Supplied entries ->
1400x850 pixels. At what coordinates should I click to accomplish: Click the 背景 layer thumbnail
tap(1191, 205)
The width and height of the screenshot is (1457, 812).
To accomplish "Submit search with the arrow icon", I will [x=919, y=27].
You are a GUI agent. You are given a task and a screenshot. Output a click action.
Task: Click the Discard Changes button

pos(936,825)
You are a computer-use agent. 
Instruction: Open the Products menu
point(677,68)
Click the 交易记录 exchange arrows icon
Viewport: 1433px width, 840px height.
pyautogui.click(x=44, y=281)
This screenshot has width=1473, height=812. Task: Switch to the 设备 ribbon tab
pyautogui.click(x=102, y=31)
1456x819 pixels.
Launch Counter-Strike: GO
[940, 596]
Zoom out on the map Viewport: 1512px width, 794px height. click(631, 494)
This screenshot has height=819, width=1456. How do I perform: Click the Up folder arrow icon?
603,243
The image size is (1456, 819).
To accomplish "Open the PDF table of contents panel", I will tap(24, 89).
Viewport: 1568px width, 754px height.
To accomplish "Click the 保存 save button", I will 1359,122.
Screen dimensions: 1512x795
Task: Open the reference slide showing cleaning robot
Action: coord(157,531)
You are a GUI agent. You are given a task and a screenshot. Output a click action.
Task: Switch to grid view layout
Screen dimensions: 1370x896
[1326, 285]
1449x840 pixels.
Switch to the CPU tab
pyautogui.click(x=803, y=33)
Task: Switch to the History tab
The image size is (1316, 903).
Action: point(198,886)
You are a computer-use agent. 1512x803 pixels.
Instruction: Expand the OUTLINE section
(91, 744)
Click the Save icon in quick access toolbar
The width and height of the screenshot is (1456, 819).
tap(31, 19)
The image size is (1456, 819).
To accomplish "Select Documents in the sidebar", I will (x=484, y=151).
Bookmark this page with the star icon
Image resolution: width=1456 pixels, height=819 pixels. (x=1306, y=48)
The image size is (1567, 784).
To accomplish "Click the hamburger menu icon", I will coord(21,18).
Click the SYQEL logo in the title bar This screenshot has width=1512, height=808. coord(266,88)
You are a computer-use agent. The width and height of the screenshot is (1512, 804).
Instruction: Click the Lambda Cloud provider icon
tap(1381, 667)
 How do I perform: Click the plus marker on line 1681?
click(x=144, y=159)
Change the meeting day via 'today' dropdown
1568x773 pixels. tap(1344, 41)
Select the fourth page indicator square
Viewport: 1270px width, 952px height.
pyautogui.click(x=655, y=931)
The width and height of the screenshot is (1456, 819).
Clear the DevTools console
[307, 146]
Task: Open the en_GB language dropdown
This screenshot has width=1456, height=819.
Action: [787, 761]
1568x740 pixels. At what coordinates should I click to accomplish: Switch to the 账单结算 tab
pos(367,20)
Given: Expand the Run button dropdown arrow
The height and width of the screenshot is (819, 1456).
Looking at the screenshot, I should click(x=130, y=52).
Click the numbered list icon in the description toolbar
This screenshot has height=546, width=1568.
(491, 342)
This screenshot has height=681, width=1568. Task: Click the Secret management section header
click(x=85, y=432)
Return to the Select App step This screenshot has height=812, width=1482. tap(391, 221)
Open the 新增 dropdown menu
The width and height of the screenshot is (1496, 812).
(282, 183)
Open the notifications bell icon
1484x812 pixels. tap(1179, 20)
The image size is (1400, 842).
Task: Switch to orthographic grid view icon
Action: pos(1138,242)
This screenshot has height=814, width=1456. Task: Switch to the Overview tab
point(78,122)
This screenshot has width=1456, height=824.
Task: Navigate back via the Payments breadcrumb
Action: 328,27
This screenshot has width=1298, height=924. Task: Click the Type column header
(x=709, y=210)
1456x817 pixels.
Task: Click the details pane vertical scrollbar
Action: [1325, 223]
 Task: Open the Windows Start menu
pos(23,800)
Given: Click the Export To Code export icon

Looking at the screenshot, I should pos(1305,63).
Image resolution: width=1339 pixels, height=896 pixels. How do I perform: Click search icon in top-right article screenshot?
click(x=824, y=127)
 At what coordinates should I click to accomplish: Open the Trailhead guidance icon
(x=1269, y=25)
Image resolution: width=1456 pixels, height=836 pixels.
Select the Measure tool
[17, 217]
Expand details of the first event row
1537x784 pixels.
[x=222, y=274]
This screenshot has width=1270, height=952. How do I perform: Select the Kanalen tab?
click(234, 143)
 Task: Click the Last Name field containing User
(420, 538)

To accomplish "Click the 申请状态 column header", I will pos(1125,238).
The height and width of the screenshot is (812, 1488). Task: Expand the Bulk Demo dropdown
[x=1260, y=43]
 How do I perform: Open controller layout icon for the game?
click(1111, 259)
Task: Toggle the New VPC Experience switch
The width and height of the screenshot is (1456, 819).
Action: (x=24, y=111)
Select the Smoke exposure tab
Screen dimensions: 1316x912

Exercise prompt -> Copy every record exactly, with nothing added or dropped.

Task response ->
1400x850 pixels. At what coordinates should I click to accomplish: Click the 背景 layer thumbnail
tap(1191, 205)
The width and height of the screenshot is (1457, 812).
To accomplish "Submit search with the arrow icon", I will [x=919, y=27].
You are a GUI agent. You are given a task and a screenshot. Output a click action.
Task: Click the Discard Changes button

pos(936,825)
You are a computer-use agent. 
Instruction: Open the Products menu
point(677,68)
Click the 交易记录 exchange arrows icon
Viewport: 1433px width, 840px height.
pyautogui.click(x=44, y=281)
This screenshot has width=1473, height=812. Task: Switch to the 设备 ribbon tab
pyautogui.click(x=102, y=31)
1456x819 pixels.
Launch Counter-Strike: GO
[940, 596]
Zoom out on the map Viewport: 1512px width, 794px height. click(631, 494)
This screenshot has height=819, width=1456. How do I perform: Click the Up folder arrow icon?
603,243
The image size is (1456, 819).
To accomplish "Open the PDF table of contents panel", I will tap(24, 89).
Viewport: 1568px width, 754px height.
To accomplish "Click the 保存 save button", I will 1359,122.
Screen dimensions: 1512x795
Task: Open the reference slide showing cleaning robot
Action: coord(157,531)
You are a GUI agent. You are given a task and a screenshot. Output a click action.
Task: Switch to grid view layout
Screen dimensions: 1370x896
[1326, 285]
1449x840 pixels.
Switch to the CPU tab
pyautogui.click(x=803, y=33)
Task: Switch to the History tab
The image size is (1316, 903).
Action: point(198,886)
You are a computer-use agent. 1512x803 pixels.
Instruction: Expand the OUTLINE section
(91, 744)
Click the Save icon in quick access toolbar
The width and height of the screenshot is (1456, 819).
tap(31, 19)
The image size is (1456, 819).
To accomplish "Select Documents in the sidebar", I will (x=484, y=151).
Bookmark this page with the star icon
Image resolution: width=1456 pixels, height=819 pixels. (x=1306, y=48)
The image size is (1567, 784).
To accomplish "Click the hamburger menu icon", I will coord(21,18).
Click the SYQEL logo in the title bar This screenshot has width=1512, height=808. coord(266,88)
You are a computer-use agent. The width and height of the screenshot is (1512, 804).
Instruction: Click the Lambda Cloud provider icon
tap(1381, 667)
 How do I perform: Click the plus marker on line 1681?
click(x=144, y=159)
Change the meeting day via 'today' dropdown
1568x773 pixels. tap(1344, 41)
Select the fourth page indicator square
Viewport: 1270px width, 952px height.
pyautogui.click(x=655, y=931)
The width and height of the screenshot is (1456, 819).
Clear the DevTools console
[307, 146]
Task: Open the en_GB language dropdown
This screenshot has width=1456, height=819.
Action: [787, 761]
1568x740 pixels. At what coordinates should I click to accomplish: Switch to the 账单结算 tab
pos(367,20)
Given: Expand the Run button dropdown arrow
The height and width of the screenshot is (819, 1456).
Looking at the screenshot, I should click(x=130, y=52).
Click the numbered list icon in the description toolbar
This screenshot has height=546, width=1568.
(491, 342)
This screenshot has height=681, width=1568. Task: Click the Secret management section header
click(x=85, y=432)
Return to the Select App step This screenshot has height=812, width=1482. tap(391, 221)
Open the 新增 dropdown menu
The width and height of the screenshot is (1496, 812).
(282, 183)
Open the notifications bell icon
1484x812 pixels. tap(1179, 20)
The image size is (1400, 842).
Task: Switch to orthographic grid view icon
Action: pos(1138,242)
This screenshot has height=814, width=1456. Task: Switch to the Overview tab
point(78,122)
This screenshot has width=1456, height=824.
Task: Navigate back via the Payments breadcrumb
Action: 328,27
This screenshot has width=1298, height=924. Task: Click the Type column header
(x=709, y=210)
1456x817 pixels.
Task: Click the details pane vertical scrollbar
Action: [1325, 223]
 Task: Open the Windows Start menu
pos(23,800)
Given: Click the Export To Code export icon

Looking at the screenshot, I should pos(1305,63).
Image resolution: width=1339 pixels, height=896 pixels. How do I perform: Click search icon in top-right article screenshot?
click(x=824, y=127)
 At what coordinates should I click to accomplish: Open the Trailhead guidance icon
(x=1269, y=25)
Image resolution: width=1456 pixels, height=836 pixels.
Select the Measure tool
[17, 217]
Expand details of the first event row
1537x784 pixels.
[x=222, y=274]
This screenshot has width=1270, height=952. How do I perform: Select the Kanalen tab?
click(234, 143)
 Task: Click the Last Name field containing User
(420, 538)

To accomplish "Click the 申请状态 column header", I will pos(1125,238).
The height and width of the screenshot is (812, 1488). Task: Expand the Bulk Demo dropdown
[x=1260, y=43]
 How do I perform: Open controller layout icon for the game?
click(1111, 259)
Task: Toggle the New VPC Experience switch
The width and height of the screenshot is (1456, 819).
Action: (x=24, y=111)
Select the Smoke exposure tab
Screen dimensions: 1316x912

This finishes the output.